Supplied data Block Start

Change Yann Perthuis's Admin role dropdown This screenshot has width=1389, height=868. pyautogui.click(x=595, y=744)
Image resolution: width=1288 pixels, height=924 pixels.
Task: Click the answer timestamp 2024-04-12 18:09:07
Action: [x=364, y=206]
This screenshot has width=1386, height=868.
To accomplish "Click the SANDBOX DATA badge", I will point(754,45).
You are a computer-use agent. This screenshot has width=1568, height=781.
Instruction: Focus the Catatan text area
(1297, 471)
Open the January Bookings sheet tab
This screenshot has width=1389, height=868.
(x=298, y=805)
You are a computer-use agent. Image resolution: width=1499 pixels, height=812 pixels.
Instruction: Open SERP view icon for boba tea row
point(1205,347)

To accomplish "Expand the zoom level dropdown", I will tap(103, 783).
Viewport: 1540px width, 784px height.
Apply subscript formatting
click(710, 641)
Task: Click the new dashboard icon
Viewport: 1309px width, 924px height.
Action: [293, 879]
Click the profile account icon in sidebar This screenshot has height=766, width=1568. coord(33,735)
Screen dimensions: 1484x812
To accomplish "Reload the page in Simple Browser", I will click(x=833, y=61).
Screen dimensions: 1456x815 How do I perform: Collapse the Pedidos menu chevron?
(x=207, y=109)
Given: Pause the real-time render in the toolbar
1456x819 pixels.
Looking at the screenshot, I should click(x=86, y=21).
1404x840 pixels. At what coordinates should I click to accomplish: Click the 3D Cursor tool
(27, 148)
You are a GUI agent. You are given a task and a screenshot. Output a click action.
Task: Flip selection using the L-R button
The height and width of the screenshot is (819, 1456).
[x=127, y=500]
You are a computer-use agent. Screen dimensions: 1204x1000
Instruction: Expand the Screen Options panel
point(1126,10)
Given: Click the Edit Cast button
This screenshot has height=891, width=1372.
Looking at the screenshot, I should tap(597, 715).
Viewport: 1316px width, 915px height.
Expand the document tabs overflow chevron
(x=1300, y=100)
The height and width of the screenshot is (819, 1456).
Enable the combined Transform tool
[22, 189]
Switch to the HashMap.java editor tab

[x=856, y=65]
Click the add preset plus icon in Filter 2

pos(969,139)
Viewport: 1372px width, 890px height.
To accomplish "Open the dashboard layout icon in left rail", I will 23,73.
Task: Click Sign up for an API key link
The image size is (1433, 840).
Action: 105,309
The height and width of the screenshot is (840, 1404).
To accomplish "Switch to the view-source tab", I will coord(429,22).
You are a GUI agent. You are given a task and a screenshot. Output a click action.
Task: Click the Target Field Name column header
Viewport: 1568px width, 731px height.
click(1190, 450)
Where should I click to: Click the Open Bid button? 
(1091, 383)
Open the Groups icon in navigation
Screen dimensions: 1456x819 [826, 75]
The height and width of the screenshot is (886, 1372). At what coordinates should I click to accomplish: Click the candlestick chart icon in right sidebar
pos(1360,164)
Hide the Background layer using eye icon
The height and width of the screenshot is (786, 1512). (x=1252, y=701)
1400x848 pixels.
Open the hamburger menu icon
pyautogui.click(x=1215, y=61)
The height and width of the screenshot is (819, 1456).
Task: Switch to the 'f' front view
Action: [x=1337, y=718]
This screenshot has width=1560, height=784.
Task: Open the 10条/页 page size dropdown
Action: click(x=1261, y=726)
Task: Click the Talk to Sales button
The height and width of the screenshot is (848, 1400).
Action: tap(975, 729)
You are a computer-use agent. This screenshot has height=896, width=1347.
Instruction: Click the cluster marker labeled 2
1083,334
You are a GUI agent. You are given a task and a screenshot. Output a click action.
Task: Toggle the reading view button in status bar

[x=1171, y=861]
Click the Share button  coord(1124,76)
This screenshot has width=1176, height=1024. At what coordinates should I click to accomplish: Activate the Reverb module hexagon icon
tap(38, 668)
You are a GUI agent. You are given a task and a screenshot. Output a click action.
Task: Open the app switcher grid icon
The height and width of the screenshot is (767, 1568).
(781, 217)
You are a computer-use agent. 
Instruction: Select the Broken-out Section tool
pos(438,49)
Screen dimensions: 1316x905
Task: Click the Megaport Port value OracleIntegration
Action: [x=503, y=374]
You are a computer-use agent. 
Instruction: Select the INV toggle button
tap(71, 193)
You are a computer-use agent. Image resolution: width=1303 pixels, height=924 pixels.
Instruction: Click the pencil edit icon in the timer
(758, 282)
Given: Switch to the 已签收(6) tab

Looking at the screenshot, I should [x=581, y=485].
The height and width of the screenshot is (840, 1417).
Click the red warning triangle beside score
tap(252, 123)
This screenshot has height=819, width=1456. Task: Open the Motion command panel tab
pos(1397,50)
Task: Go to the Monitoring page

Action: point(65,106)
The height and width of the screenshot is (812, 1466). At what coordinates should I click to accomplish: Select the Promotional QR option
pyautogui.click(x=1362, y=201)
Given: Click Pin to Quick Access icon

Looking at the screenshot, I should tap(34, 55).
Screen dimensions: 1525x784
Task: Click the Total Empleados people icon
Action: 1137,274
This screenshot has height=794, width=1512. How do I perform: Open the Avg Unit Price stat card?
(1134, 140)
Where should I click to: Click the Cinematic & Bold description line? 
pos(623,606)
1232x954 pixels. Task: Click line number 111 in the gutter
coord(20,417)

Supplied data Block End

▶ [Task details] Down to the last line, return the data above exactly.

▶ [Solution to this problem]
Change Yann Perthuis's Admin role dropdown This screenshot has width=1389, height=868. pyautogui.click(x=595, y=744)
Image resolution: width=1288 pixels, height=924 pixels.
Task: Click the answer timestamp 2024-04-12 18:09:07
Action: [x=364, y=206]
This screenshot has width=1386, height=868.
To accomplish "Click the SANDBOX DATA badge", I will point(754,45).
You are a computer-use agent. This screenshot has width=1568, height=781.
Instruction: Focus the Catatan text area
(1297, 471)
Open the January Bookings sheet tab
This screenshot has width=1389, height=868.
(x=298, y=805)
You are a computer-use agent. Image resolution: width=1499 pixels, height=812 pixels.
Instruction: Open SERP view icon for boba tea row
point(1205,347)

To accomplish "Expand the zoom level dropdown", I will tap(103, 783).
Viewport: 1540px width, 784px height.
Apply subscript formatting
click(710, 641)
Task: Click the new dashboard icon
Viewport: 1309px width, 924px height.
Action: [293, 879]
Click the profile account icon in sidebar This screenshot has height=766, width=1568. coord(33,735)
Screen dimensions: 1484x812
To accomplish "Reload the page in Simple Browser", I will click(x=833, y=61).
Screen dimensions: 1456x815 How do I perform: Collapse the Pedidos menu chevron?
(x=207, y=109)
Given: Pause the real-time render in the toolbar
1456x819 pixels.
Looking at the screenshot, I should click(x=86, y=21).
1404x840 pixels. At what coordinates should I click to accomplish: Click the 3D Cursor tool
(27, 148)
You are a GUI agent. You are given a task and a screenshot. Output a click action.
Task: Flip selection using the L-R button
The height and width of the screenshot is (819, 1456).
[x=127, y=500]
You are a computer-use agent. Screen dimensions: 1204x1000
Instruction: Expand the Screen Options panel
point(1126,10)
Given: Click the Edit Cast button
This screenshot has height=891, width=1372.
Looking at the screenshot, I should tap(597, 715).
Viewport: 1316px width, 915px height.
Expand the document tabs overflow chevron
(x=1300, y=100)
The height and width of the screenshot is (819, 1456).
Enable the combined Transform tool
[22, 189]
Switch to the HashMap.java editor tab

[x=856, y=65]
Click the add preset plus icon in Filter 2

pos(969,139)
Viewport: 1372px width, 890px height.
To accomplish "Open the dashboard layout icon in left rail", I will 23,73.
Task: Click Sign up for an API key link
The image size is (1433, 840).
Action: 105,309
The height and width of the screenshot is (840, 1404).
To accomplish "Switch to the view-source tab", I will coord(429,22).
You are a GUI agent. You are given a task and a screenshot. Output a click action.
Task: Click the Target Field Name column header
Viewport: 1568px width, 731px height.
click(1190, 450)
Where should I click to: Click the Open Bid button? 
(1091, 383)
Open the Groups icon in navigation
Screen dimensions: 1456x819 [826, 75]
The height and width of the screenshot is (886, 1372). At what coordinates should I click to accomplish: Click the candlestick chart icon in right sidebar
pos(1360,164)
Hide the Background layer using eye icon
The height and width of the screenshot is (786, 1512). (x=1252, y=701)
1400x848 pixels.
Open the hamburger menu icon
pyautogui.click(x=1215, y=61)
The height and width of the screenshot is (819, 1456).
Task: Switch to the 'f' front view
Action: [x=1337, y=718]
This screenshot has width=1560, height=784.
Task: Open the 10条/页 page size dropdown
Action: click(x=1261, y=726)
Task: Click the Talk to Sales button
The height and width of the screenshot is (848, 1400).
Action: tap(975, 729)
You are a computer-use agent. This screenshot has height=896, width=1347.
Instruction: Click the cluster marker labeled 2
1083,334
You are a GUI agent. You are given a task and a screenshot. Output a click action.
Task: Toggle the reading view button in status bar

[x=1171, y=861]
Click the Share button  coord(1124,76)
This screenshot has width=1176, height=1024. At what coordinates should I click to accomplish: Activate the Reverb module hexagon icon
tap(38, 668)
You are a GUI agent. You are given a task and a screenshot. Output a click action.
Task: Open the app switcher grid icon
The height and width of the screenshot is (767, 1568).
(781, 217)
You are a computer-use agent. 
Instruction: Select the Broken-out Section tool
pos(438,49)
Screen dimensions: 1316x905
Task: Click the Megaport Port value OracleIntegration
Action: [x=503, y=374]
You are a computer-use agent. 
Instruction: Select the INV toggle button
tap(71, 193)
You are a computer-use agent. Image resolution: width=1303 pixels, height=924 pixels.
Instruction: Click the pencil edit icon in the timer
(758, 282)
Given: Switch to the 已签收(6) tab

Looking at the screenshot, I should [x=581, y=485].
The height and width of the screenshot is (840, 1417).
Click the red warning triangle beside score
tap(252, 123)
This screenshot has height=819, width=1456. Task: Open the Motion command panel tab
pos(1397,50)
Task: Go to the Monitoring page

Action: point(65,106)
The height and width of the screenshot is (812, 1466). At what coordinates should I click to accomplish: Select the Promotional QR option
pyautogui.click(x=1362, y=201)
Given: Click Pin to Quick Access icon

Looking at the screenshot, I should tap(34, 55).
Screen dimensions: 1525x784
Task: Click the Total Empleados people icon
Action: 1137,274
This screenshot has height=794, width=1512. How do I perform: Open the Avg Unit Price stat card?
(1134, 140)
Where should I click to: Click the Cinematic & Bold description line? 
pos(623,606)
1232x954 pixels. Task: Click line number 111 in the gutter
coord(20,417)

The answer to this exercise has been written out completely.